MoMA Selects Four Latin American Films for its Contenders Series

The Museum of Modern Art has selected four Latin American films for its annual ‘The Contenders’ film series, featuring a select group of influential and innovative films made in the past year that the museum believe will stand the test of time. The four Latin American films selected this year are the Brazilian films The Edge of Democracy / Democracia em Vertigem by Petra Costa and The Invisible Life of Eurídice Gusmão / A Vida Invisível de Eurídice Gusmão by Karim Aïnouz, the Colombian film Monos by Alejandro Landes, and End of the Century / Fin de siglo by Lucio Castro.

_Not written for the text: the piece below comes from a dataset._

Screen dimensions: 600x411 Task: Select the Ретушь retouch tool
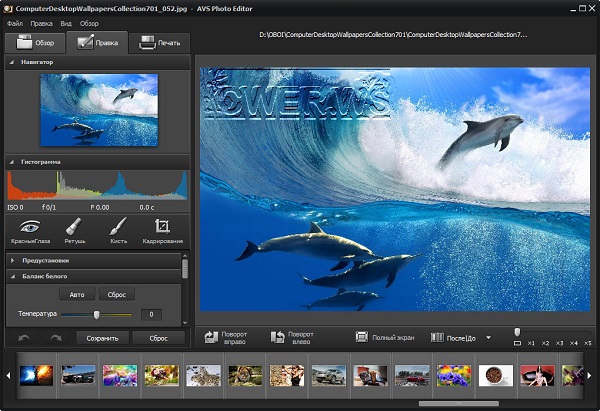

Costa, Landes, and Castro are expected to attend the screenings for Q&A sessions with the audience.

Merging the personal and the political, in The Edge of Democracy Costa (ElenaOlma and the Seagull) delves to the heart of her country’s unfolding identity crisis, examining widespread institutional corruption while connecting her own family’s complex political and industrial past to Brazil’s current crisis. Capturing a unique historical moment, The Edge of Democracy examines the complex forces at play that erode one system and replace it with another.

As a child in 1985, director Costa saw democracy take root in Brazil following years of authoritarian rule under a military dictatorship. Gaining unprecedented access to working-party leaders Lula da Silva and his protégée Dilma Rousseff, Costa traces the downfall of both democratic leaders following corruption scandals that resulted in the impeachment of Rousseff and the imprisonment of da Silva.

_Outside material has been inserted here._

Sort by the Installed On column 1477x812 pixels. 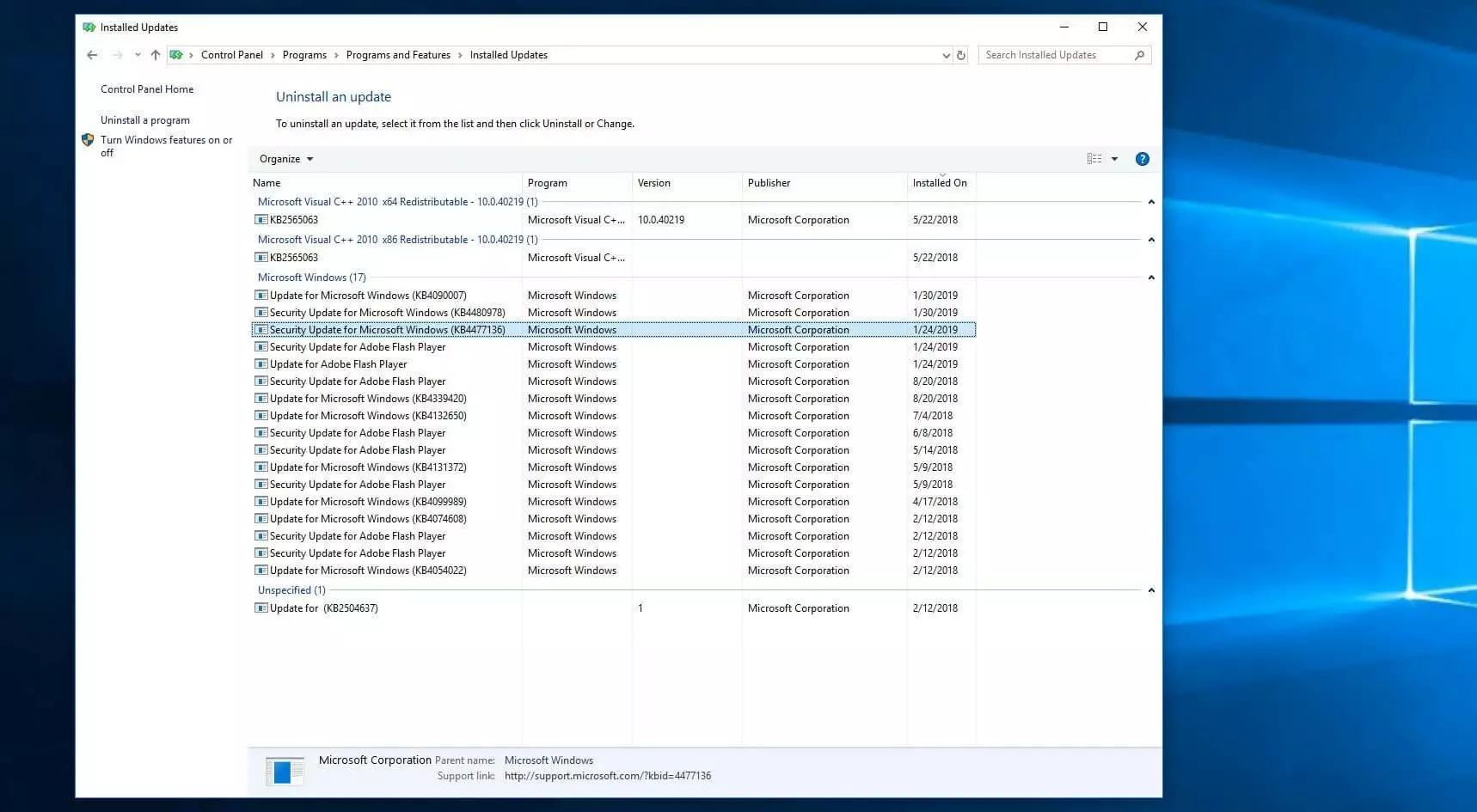pyautogui.click(x=940, y=183)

Winner of the top prize for Best Film in the Un Certain Regard competition at the 72nd edition of the Cannes Film Festival, Aïnouz’s The Invisible Life of Eurídice Gusmão / A Vida Invisível de Eurídice Gusmão has been selected as Brazil’s Oscar candidate.Billed as a ‘tropical melodrama,’ the film is set in Rio de Janeiro in 1950 and follows Euridice, 18 and Guida, 20, two inseparable sisters. They live at home, and each has a dream: becoming a renowned pianist, or finding true love. Because of their father, they are forced to live without one another. Separated, they will take control of their destiny, while never giving up on their hope of being reunited. The film has been acquired for U.S. distribution by Amazon.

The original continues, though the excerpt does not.